As it is, the only ads I ever consider clicking on are the top few sponsored results in Google searches. Often these are exactly what I’m looking for. Of course, they’re also often the same as the top few organic search results (I just searched for “Hyundai,” and hyundaiusa.com was the first ad and the first search result). So, great, I get really useful ads the one time I don’t need them. (And, sorry, advertisers: you’re paying for clicks you would have gotten anyway.)

I recognize that I may not be a typical consumer and that my browsing and purchasing habits may be different from others’. But that’s the point, isn’t it? Ads haven’t yet gotten personalized enough to understand how I’m different and to make the ads useful. In aggregate, online advertising works, if the amount of money being poured into it is any indication. But for me, at least, it still sucks.

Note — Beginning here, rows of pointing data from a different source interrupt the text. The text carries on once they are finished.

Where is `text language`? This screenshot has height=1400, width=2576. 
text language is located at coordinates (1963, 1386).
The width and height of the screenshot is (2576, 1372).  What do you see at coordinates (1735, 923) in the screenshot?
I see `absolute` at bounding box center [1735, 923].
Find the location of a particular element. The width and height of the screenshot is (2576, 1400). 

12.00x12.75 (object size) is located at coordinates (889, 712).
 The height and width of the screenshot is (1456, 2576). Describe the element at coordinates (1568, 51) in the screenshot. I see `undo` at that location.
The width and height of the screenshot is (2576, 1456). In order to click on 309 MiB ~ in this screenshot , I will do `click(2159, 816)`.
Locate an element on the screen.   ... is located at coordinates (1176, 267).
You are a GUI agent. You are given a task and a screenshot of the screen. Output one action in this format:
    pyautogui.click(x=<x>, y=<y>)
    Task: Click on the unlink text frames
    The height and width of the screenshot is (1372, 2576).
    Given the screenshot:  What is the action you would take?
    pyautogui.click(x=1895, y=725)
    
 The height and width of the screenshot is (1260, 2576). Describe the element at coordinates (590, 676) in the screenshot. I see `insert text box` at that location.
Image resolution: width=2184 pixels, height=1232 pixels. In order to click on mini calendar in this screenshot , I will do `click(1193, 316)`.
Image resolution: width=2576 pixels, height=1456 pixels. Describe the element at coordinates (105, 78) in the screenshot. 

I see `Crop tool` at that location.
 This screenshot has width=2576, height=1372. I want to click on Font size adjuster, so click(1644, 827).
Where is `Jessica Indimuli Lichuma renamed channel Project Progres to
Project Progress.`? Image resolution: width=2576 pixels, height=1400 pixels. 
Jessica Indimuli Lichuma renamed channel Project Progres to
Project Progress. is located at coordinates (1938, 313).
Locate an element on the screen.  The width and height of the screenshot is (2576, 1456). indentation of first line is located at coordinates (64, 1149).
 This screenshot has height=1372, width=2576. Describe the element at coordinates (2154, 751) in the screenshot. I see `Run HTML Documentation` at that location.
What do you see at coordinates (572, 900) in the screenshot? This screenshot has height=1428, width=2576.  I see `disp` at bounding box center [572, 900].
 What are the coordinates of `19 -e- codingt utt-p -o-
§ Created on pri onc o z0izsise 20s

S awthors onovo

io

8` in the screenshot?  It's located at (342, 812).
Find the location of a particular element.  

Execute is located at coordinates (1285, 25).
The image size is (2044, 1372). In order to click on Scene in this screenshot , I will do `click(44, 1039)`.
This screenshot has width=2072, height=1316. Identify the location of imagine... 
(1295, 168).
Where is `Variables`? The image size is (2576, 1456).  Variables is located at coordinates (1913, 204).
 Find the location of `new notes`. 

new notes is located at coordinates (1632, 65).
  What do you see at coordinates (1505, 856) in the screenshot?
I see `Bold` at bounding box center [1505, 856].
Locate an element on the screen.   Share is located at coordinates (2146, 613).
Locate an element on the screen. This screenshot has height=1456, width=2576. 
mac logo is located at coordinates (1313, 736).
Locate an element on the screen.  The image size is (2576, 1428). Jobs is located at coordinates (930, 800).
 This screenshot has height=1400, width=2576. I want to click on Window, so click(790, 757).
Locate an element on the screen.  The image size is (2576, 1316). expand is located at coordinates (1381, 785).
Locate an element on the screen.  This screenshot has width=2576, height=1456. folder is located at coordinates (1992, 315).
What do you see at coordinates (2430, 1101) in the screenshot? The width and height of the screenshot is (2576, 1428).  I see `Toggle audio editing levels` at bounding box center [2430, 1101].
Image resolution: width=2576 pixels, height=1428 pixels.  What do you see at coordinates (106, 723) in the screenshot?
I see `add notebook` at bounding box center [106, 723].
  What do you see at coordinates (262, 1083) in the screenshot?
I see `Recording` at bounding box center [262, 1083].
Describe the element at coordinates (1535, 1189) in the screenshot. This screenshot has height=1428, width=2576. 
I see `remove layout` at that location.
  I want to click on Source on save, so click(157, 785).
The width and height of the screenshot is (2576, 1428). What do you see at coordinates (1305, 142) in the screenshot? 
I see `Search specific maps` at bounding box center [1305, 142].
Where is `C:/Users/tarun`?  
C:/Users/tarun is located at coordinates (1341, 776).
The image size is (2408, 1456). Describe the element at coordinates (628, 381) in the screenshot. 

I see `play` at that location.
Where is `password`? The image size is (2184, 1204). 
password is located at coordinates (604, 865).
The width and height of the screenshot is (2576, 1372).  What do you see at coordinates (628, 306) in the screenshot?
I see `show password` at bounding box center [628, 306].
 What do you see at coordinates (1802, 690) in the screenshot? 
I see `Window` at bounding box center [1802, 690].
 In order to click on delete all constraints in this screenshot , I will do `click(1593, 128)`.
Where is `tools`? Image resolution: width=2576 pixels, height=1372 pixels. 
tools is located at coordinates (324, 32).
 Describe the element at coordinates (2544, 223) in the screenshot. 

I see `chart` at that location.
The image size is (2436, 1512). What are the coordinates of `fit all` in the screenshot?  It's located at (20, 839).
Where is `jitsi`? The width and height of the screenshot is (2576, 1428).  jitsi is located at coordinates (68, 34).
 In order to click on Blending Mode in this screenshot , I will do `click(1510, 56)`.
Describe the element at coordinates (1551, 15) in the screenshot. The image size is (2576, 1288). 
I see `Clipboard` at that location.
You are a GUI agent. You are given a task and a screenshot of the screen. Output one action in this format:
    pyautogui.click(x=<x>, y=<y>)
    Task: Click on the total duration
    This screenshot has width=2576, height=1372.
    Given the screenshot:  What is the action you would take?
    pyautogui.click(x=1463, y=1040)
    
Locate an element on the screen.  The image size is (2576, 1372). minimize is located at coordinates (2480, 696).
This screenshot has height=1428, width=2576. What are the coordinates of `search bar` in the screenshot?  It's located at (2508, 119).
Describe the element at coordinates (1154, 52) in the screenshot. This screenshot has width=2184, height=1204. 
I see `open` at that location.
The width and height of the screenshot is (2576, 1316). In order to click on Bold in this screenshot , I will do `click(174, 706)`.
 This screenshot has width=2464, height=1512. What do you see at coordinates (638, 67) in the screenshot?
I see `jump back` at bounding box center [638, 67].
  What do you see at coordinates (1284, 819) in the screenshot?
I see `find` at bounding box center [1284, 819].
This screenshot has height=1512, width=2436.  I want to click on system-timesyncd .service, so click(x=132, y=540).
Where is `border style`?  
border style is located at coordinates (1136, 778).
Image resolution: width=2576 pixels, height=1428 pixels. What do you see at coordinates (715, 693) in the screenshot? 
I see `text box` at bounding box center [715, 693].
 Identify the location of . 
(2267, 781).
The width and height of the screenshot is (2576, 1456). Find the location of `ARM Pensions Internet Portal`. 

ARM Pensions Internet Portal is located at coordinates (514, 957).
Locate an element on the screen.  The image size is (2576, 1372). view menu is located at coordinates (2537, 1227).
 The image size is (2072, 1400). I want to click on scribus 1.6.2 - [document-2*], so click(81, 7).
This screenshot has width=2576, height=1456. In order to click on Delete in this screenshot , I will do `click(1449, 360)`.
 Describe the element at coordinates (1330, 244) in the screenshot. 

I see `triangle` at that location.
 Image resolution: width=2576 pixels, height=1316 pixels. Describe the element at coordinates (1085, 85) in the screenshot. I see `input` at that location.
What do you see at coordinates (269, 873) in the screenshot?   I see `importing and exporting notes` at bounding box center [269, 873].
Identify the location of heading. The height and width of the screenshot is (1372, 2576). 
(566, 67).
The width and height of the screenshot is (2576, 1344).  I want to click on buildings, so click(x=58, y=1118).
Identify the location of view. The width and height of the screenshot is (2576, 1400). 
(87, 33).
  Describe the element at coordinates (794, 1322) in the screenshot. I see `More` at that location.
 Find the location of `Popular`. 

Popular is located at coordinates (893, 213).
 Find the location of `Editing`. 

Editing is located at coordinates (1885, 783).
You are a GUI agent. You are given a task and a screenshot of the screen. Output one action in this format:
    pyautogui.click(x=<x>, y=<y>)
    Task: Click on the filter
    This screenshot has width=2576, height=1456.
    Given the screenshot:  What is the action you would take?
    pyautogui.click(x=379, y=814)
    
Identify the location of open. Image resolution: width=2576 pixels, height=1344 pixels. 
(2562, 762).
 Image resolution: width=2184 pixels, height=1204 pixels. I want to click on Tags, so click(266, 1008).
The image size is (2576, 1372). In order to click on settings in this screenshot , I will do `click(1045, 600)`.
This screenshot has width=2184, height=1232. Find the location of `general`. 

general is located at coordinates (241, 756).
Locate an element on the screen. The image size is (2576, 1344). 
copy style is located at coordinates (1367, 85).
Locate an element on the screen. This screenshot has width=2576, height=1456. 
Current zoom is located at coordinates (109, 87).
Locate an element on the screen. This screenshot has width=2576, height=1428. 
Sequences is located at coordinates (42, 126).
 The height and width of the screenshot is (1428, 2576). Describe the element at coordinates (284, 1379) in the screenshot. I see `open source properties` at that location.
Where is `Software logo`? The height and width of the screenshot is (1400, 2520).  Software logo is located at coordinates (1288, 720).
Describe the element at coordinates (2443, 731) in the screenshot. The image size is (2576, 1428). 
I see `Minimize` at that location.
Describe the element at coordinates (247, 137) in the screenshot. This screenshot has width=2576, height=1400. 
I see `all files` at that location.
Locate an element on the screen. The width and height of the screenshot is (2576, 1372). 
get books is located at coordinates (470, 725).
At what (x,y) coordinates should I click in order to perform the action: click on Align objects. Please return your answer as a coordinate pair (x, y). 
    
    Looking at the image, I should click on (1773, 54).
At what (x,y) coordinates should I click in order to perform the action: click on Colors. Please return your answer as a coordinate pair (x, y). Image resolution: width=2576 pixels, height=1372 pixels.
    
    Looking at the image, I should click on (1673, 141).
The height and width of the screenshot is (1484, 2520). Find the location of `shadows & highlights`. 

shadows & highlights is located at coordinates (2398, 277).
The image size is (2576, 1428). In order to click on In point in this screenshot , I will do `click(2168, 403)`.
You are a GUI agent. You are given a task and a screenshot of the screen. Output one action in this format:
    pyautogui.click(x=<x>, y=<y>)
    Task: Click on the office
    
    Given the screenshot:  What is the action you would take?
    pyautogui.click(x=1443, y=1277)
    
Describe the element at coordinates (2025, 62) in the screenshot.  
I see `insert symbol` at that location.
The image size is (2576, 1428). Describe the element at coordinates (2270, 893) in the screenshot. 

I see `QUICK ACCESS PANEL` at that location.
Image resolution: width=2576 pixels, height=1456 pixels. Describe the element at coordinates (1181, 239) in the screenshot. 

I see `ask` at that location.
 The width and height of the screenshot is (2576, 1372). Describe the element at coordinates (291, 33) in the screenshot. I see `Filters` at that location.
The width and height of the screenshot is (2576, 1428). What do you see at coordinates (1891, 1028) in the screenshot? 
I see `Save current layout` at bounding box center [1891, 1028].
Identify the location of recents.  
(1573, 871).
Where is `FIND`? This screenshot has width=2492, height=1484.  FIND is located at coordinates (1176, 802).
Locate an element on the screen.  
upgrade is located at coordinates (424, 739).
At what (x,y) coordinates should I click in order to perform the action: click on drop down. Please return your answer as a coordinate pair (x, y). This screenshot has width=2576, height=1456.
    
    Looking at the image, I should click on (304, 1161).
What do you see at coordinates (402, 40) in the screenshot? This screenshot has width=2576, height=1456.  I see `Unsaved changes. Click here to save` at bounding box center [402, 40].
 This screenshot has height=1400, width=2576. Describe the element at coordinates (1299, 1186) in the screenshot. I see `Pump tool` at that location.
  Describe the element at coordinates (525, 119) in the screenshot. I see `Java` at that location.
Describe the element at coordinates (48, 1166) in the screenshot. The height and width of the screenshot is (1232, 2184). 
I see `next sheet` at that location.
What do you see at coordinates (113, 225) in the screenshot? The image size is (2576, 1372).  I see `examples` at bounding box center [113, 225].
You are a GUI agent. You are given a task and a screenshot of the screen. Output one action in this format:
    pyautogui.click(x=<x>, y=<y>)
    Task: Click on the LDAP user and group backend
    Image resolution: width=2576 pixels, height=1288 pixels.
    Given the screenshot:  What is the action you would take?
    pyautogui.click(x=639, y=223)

One thought on “The real problem with online advertising

  1. Yeah … except precision isn’t really what the advertising industry is about … volume is. Brands want their creative in front of X thousand eyeballs … for the sake of the marketing manager’s ego as much as for it’s effect on the top line … and the agencies in the supply chain have to scramble to find the inventory to meet their needs. Yes, of course the ad is targeted, but CPM speaks loudest of all, both on the buy and on the sell side. For as long as expectations in the industry are dominated by memories of bloated and misleading newspaper circulation figures, precision will play second fiddle to volume.